Can you not delay moving in until a home has been found?


----------



## Jennied70 (Jan 2, 2013)

No, I've sold my house and it completes on 23rd


----------



## sharonchilds (Jul 7, 2011)

Do you know if they would be ok with other cats that are cat friendly? And are they out door cats?


----------



## catcoonz (Aug 4, 2012)

Silly question and had a bad day but can i ask if these cats are not safe in rescue or another home is found by 23rd jan.....what are you going to do with these cats. Do you have any plans?


----------



## Jennied70 (Jan 2, 2013)

Sharon they're indoor. 
They would be fine with other cats as long as they were together, might be a bit strange at first but they have been ok with other cats. 

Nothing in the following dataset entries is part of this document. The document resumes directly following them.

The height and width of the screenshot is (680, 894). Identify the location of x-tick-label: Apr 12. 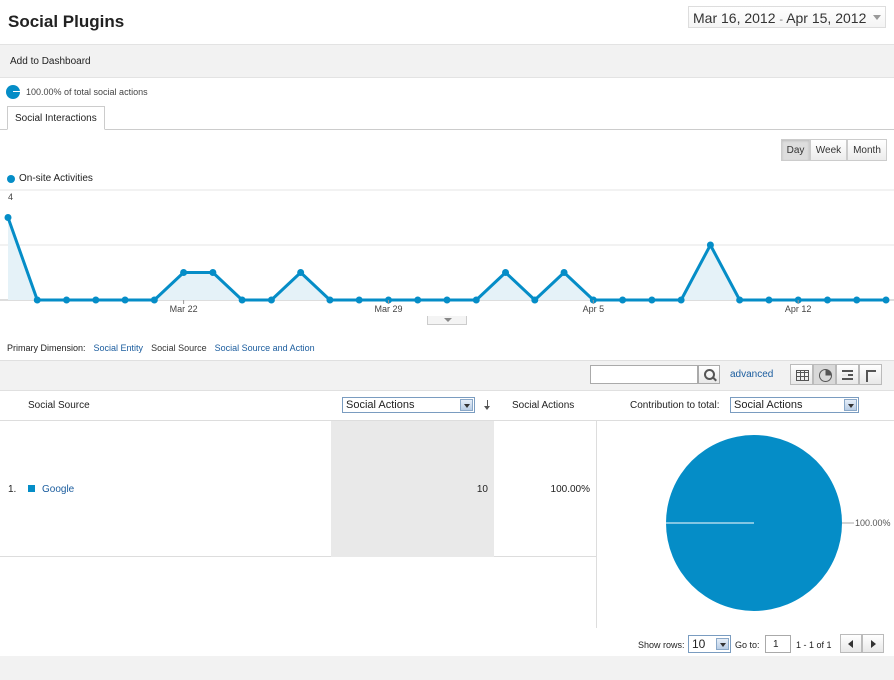
(798, 309).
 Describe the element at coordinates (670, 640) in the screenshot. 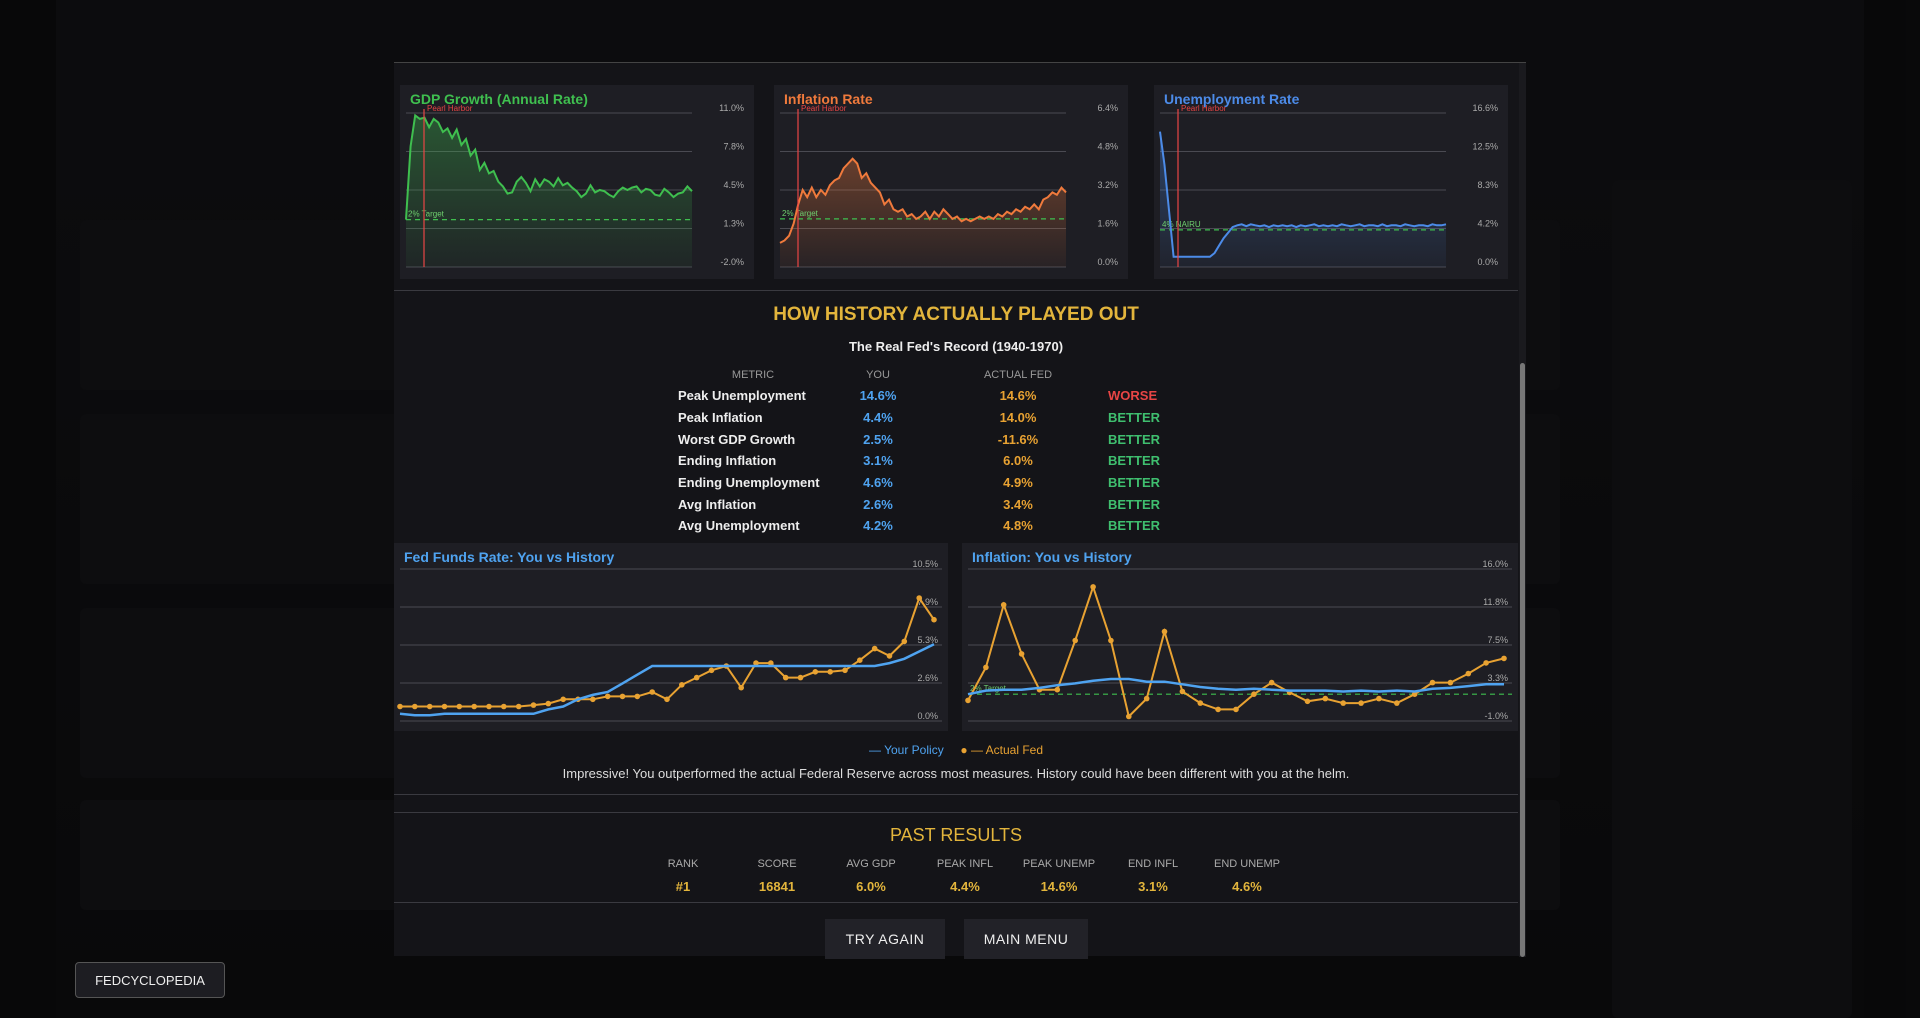

I see `ffr-compare-chart: 10.5% 7.9% 5.3% 2.6% 0.0%` at that location.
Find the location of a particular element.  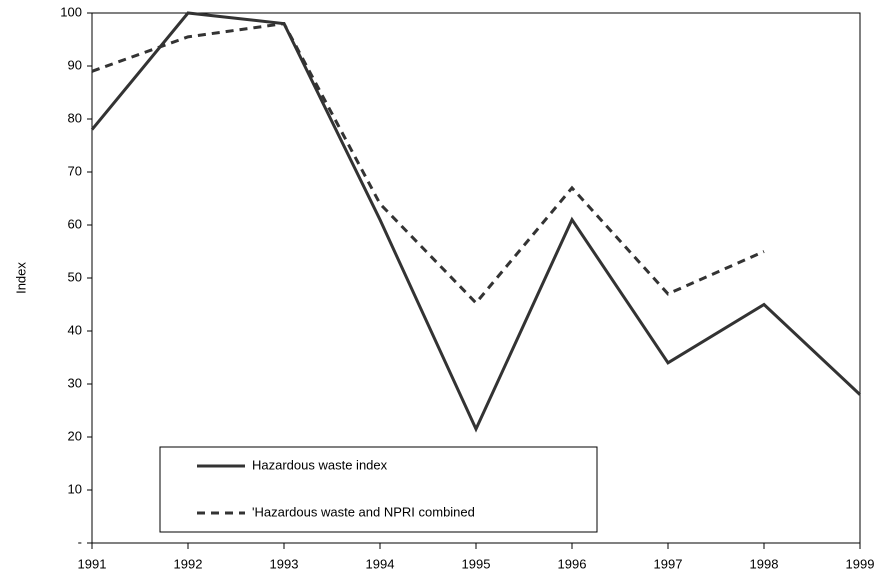

y-axis-label: Index is located at coordinates (20, 278).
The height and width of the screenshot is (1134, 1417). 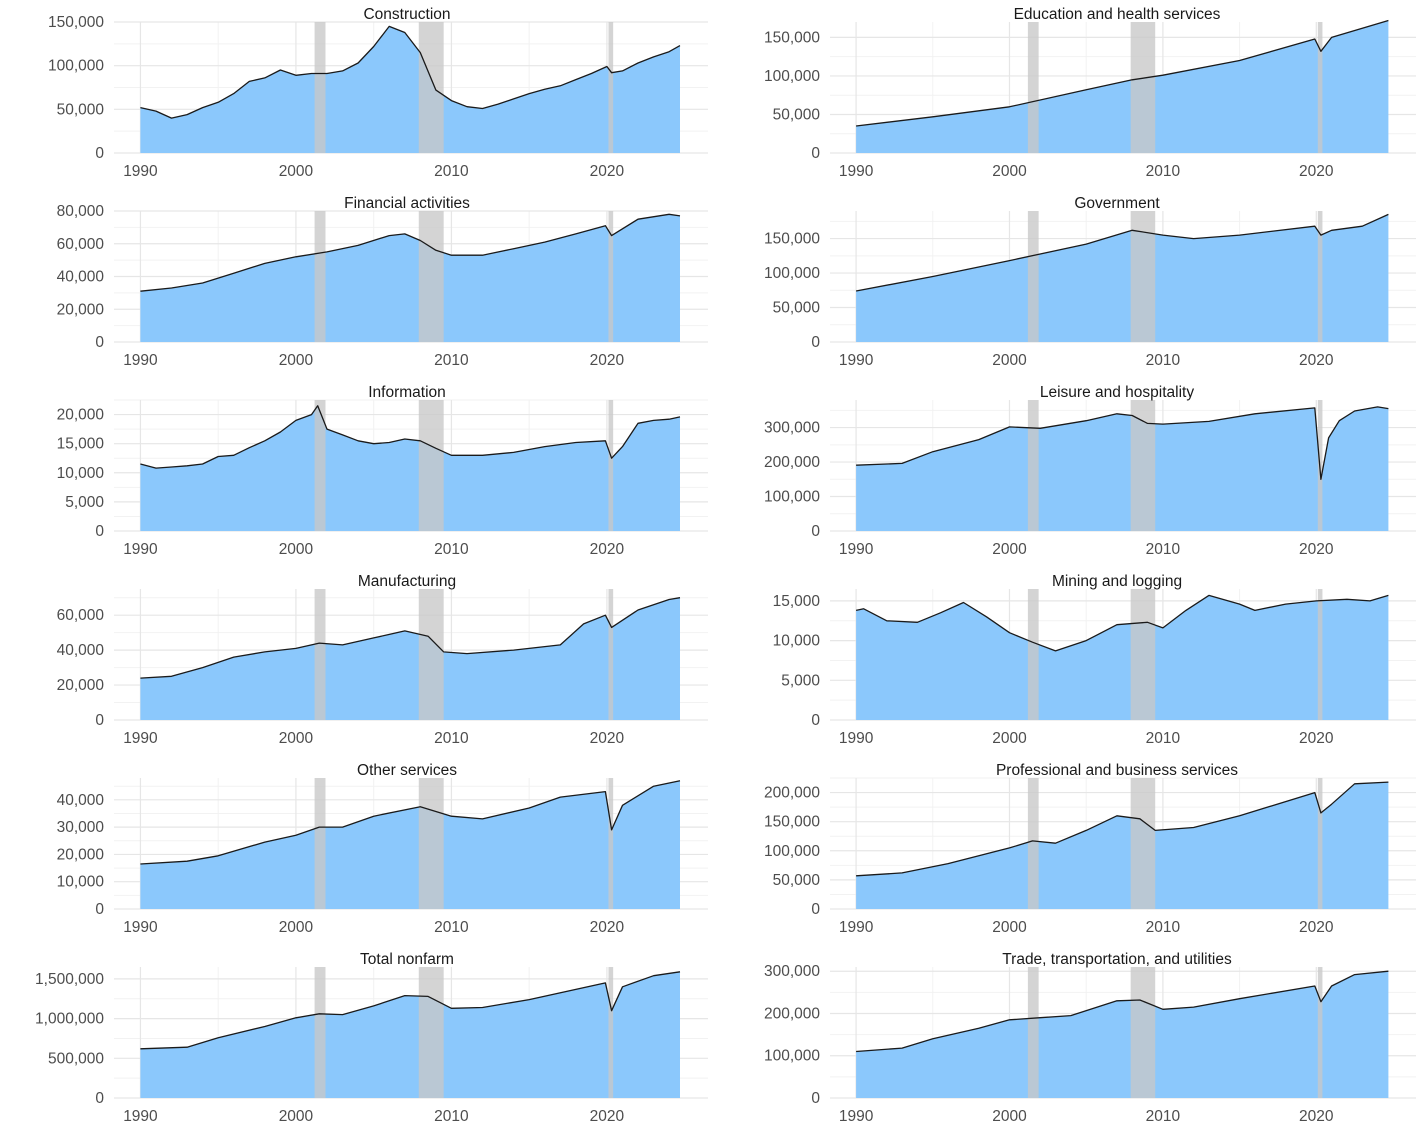 I want to click on panel-title: Trade, transportation, and utilities, so click(x=1117, y=960).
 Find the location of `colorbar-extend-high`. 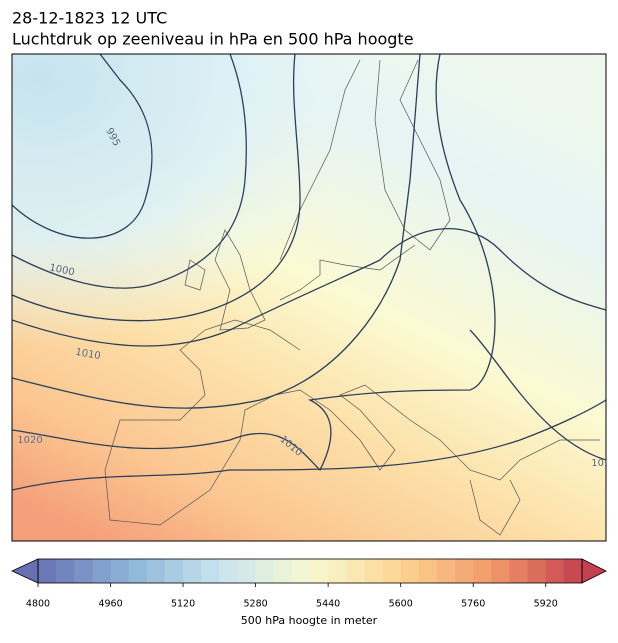

colorbar-extend-high is located at coordinates (594, 571).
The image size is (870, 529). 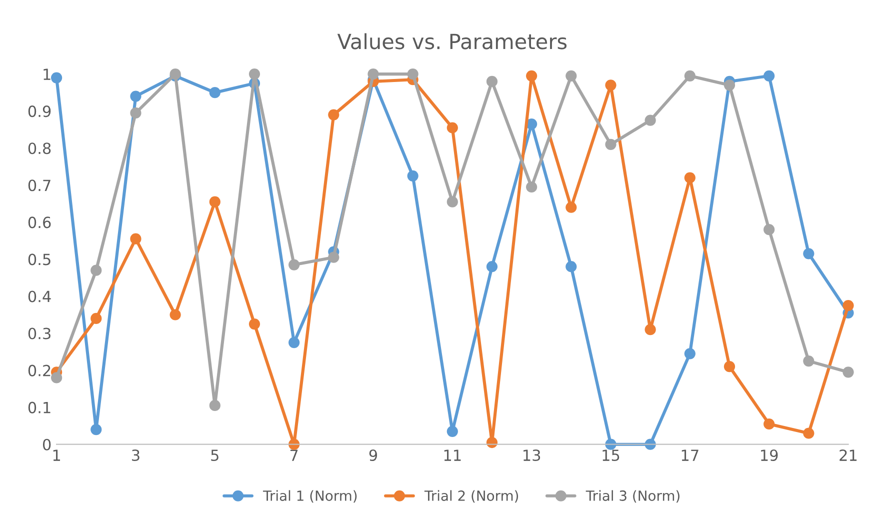 What do you see at coordinates (39, 186) in the screenshot?
I see `y-tick-label: 0.7` at bounding box center [39, 186].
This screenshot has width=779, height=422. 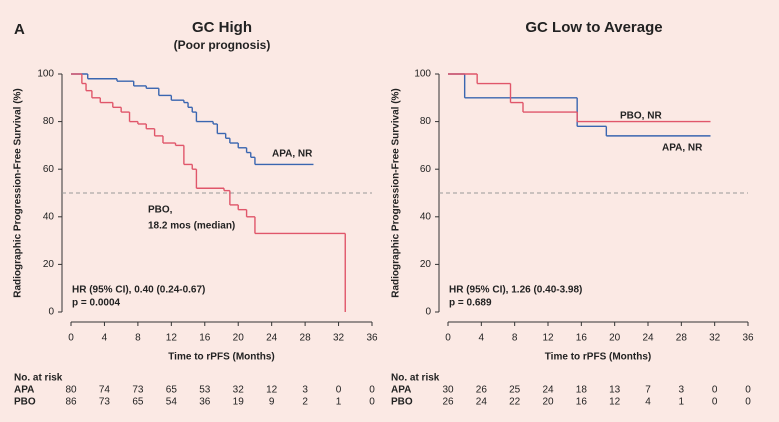 What do you see at coordinates (548, 402) in the screenshot?
I see `at-risk-count: 20` at bounding box center [548, 402].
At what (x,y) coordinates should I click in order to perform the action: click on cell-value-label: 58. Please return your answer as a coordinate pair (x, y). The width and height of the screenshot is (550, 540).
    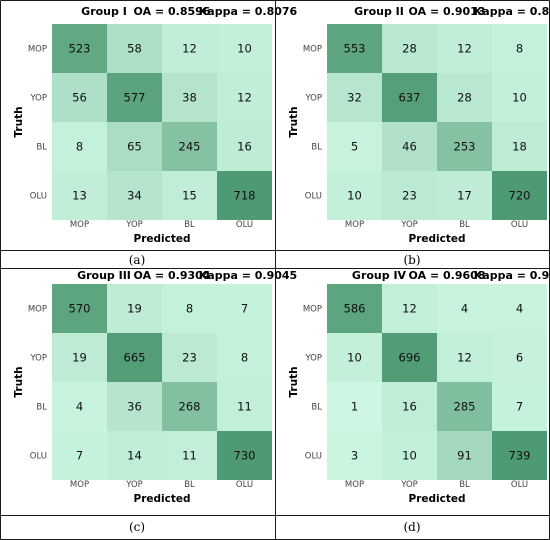
    Looking at the image, I should click on (134, 49).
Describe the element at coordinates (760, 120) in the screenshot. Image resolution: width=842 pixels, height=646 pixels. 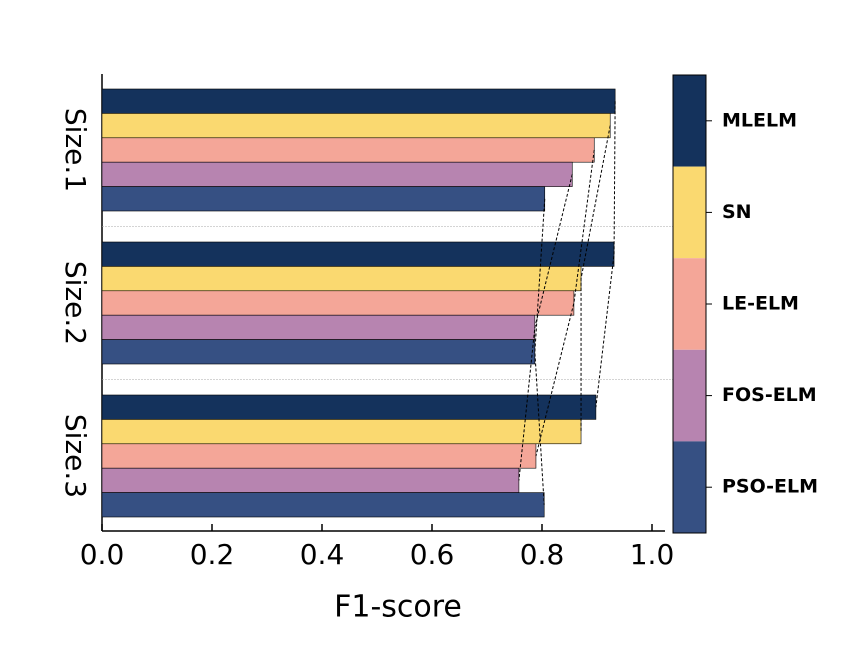
I see `legend-label: MLELM` at that location.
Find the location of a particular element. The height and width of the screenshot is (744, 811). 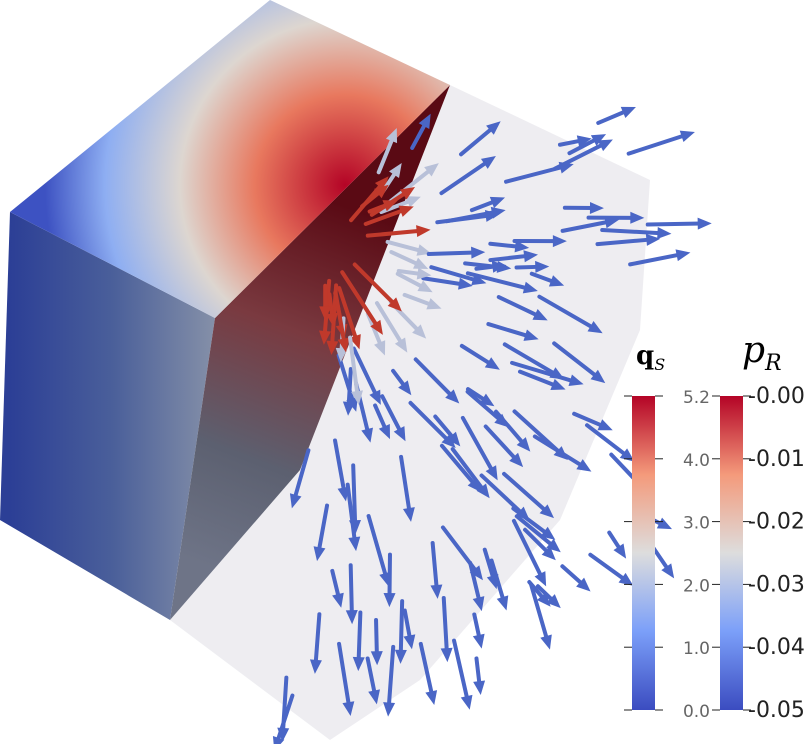

colorbar-title: pR is located at coordinates (762, 353).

Catcoonz we have no alternative plans but wouldn't see them go anywhere other than a loving home :sad::sad::sad::sad:


----------



## catcoonz (Aug 4, 2012)

ok, i have had a pm from a wonderful lady who has other cats of her own, she is as im aware offering to foster them until a lovely home is found for them to stay together. She is at work this evening but will contact me again tomorrow. Can you get to kent or london?


----------



## Jennied70 (Jan 2, 2013)

I've asked my other half, will let you know before tomorrow, thank you so much for your help! Xx


----------



## catcoonz (Aug 4, 2012)

Have a good talk, take as long as you need there is no rush.


----------



## JaySFnB (Jan 10, 2013)

catcoonz said:


> ok, i have had a pm from a wonderful lady who has other cats of her own, she is as im aware offering to foster them until a lovely home is found for them to stay together. She is at work this evening but will contact me again tomorrow. Can you get to kent or london?


Hi, I'm Jens' OH.

I'm probably being picky but I'd prefer to find a new home for them nearer to us.
That way I can pop in if there's any problems, etc.
Thank you anyway & it's nice to know there are people who are willing to help.


----------



## lozb (May 31, 2010)

Hi J & J - it's Laurie...
Just coming on here on my lunch to help out 
I'll still see what I can do - won't be easy, as I said...

These guys are my mates in RL and are as genuine as they come - lovely people & wouldn't be doing this if it wasn't necessary.


----------



## Jennied70 (Jan 2, 2013)

Thank you Laurie xx


----------